Au sortir d’une réunion qui s’est tenue, ce samedi 6 octobre, au siège du Syndicat Libre des Enseignants et Chercheurs de Guinée (SLECG), le camarade Aboubacar Soumah et compagnie ont durci le ton par rapport au mot d’ordre de grève qu’ils ont déclenché le 3 octobre dernier, avant de faire une mise en garde à l’endroit des responsables administratifs qui, disent-ils, menacent leurs enseignants.

« Nous informons l’opinion nationale et internationale que la grève se poursuit, elle continue et face aux manœuvres dilatoires orchestrées par les autorités gouvernementales nous invitons tous les enseignants de Guinée à resserrer les rangs, à être très vigilants pour que massivement le lundi ils continuent à observer le mot d’ordre de grève et le maintenir jusqu’à l’obtention d’un certain montant par rapport aux huit millions que nous avons revendiqués et que nous avons déclarés négociables. Tant que nos satisfactions ne sont pas satisfaites la grève continue », a déclaré Aboubacar Soumah.

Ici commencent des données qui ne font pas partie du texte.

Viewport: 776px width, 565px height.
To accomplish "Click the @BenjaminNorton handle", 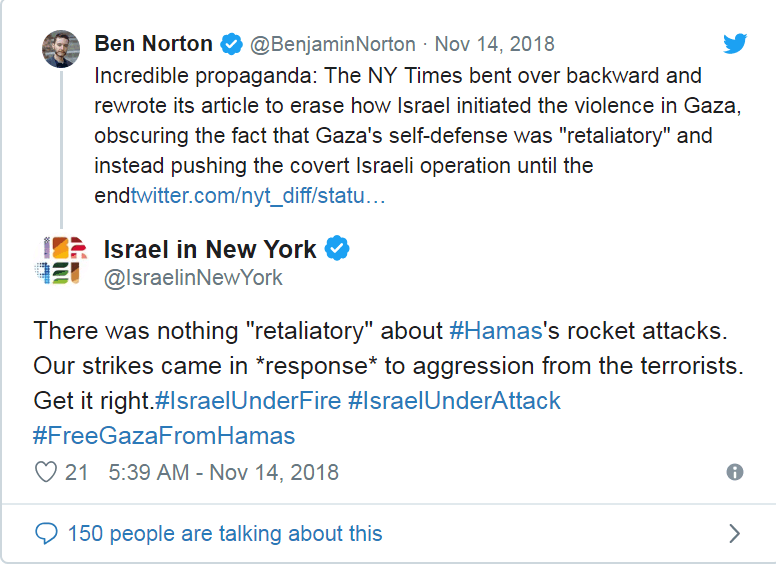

Et de poursuivre : « les responsables administratifs qui sont en train de proférer des menaces à l’endroit de nos enseignants à l’intérieur du pays comme à Conakry, nous leur demandons de bien vouloir se ressaisir faute de quoi nous allons demander leur départ. Toute autorité qui se manifeste à l’endroit de nos camarades nous demanderons son départ pur et simple ».

« Nous invitons tous les enseignants à continuer ce mot d’ordre de grève jusqu’à la satisfaction totale, intégrale non seulement de nos préalables mais aussi du point nodal qui est les huit millions que nous avons exigés pour le salaire de base des enseignants de Guinée », conclut le camarade Aboubacar Soumah.